D
ans une petite ville du sud du Middle West, des gosses s’apprêtent à disputer un match de foot. Alors que les équipes se forment, le petit gros de la bande n’est à nouveau pas sélectionné et se retrouve finalement spectateur de la rencontre. Exclu, rejeté, le garçon s’évade alors dans un monde imaginaire où un robot géant surgit de nulle part pour venir piétiner ses camarades de jeu. Enfilant son armure bionique, il peut alors sauver les filles de sa classe et devenir un héros adulé de tous. Malheureusement pour lui, la réalité est tout autre et ce n’est là que le début d’une longue période de solitude et de brimades, dans un univers où les enfants savent parfois être encore plus cruels que le monde qui les entoure.
Deux fois nominé aux Eisner Awards (Best Single Issue en 2007 et Best Graphic Album en 2009), Skyscrapers of the Midwest est un roman graphique intimiste, inspiré de l’enfance de l’auteur. Joshua Cotter y décrit le quotidien et les sentiments d’un jeune garçon mal dans sa peau, qui tente de franchir les difficultés de la pré-adolescence au cœur de l’Amérique rurale.
Timide et réservé, mal à l’aise dans ce corps potelé, il n’a pas vraiment d’amis et s’accroche à son jouet préféré : un robot qui l’aide à affronter les problèmes qu’il rencontre à l’école et à la maison. Fan de comics, il se réfugie dans un monde où il peut laisser libre cours à son imagination et remodeler son quotidien en compagnie de son héros Nova Furtif. Véritable mécanisme de protection, ses rêveries lui permettent d’échapper momentanément à son mal-être et d’affronter ses déceptions, ses soucis, sa solitude et ses chagrins. C’est avec grande maestria et à travers des passages oniriques parfois surprenants, que l’auteur esquisse le rôle tenu par la fantaisie dans le processus de traitement d’émotions complexes chez les plus jeunes.
En optant pour des personnages aux visages ronds et à l’apparence féline, Cotter leur donne une apparence attachante (mais parfois trop ressemblante), qui contraste admirablement avec la dureté des thèmes abordés et avec la morosité de l’environnement ambiant. L’intégration d’extraits de journaux et de courriers de lecteurs issus de la feuille de chou locale, ainsi que de fausses publicités incitant ironiquement à consommer une marque de cigarettes conseillée par le corps médical, peut initialement sembler superflue, mais contribue à dépeindre le monde dans lequel évolue ce pauvre binoclard qui tente désespérément de fuir l’ennui et la frustration. Cette toile de fond composée de nombreuses annexes à l’histoire principale peut certes déstabiliser, mais permet néanmoins à l’auteur de livrer une critique sociale acerbe de cette partie des États-Unis où les silos à grain font office de gratte-ciel.
Les Gratte-Ciel du Midwest est un livre à part, pas forcément facile d’accès, mais qui dresse un portrait unique et touchant d’une adolescence torturée dans l’Amérique rurale des années 80.

- Données fournies -
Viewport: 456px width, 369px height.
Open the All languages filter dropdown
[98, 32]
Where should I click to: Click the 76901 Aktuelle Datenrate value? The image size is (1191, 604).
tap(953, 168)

- Consigne 1 -
D'après la critique, qu'est-ce que les rêveries du garçon lui permettent d'affronter ? Donnez-en la liste complète.
- Consigne 2 -
Recopiez le passage de la critique compris entre « Les Gratte-Ciel du » et « des années 80. », ces mots inclus.

- Réponse 1 -
ses déceptions
ses soucis
sa solitude
ses chagrins

- Réponse 2 -
Les Gratte-Ciel du Midwest est un livre à part, pas forcément facile d’accès, mais qui dresse un portrait unique et touchant d’une adolescence torturée dans l’Amérique rurale des années 80.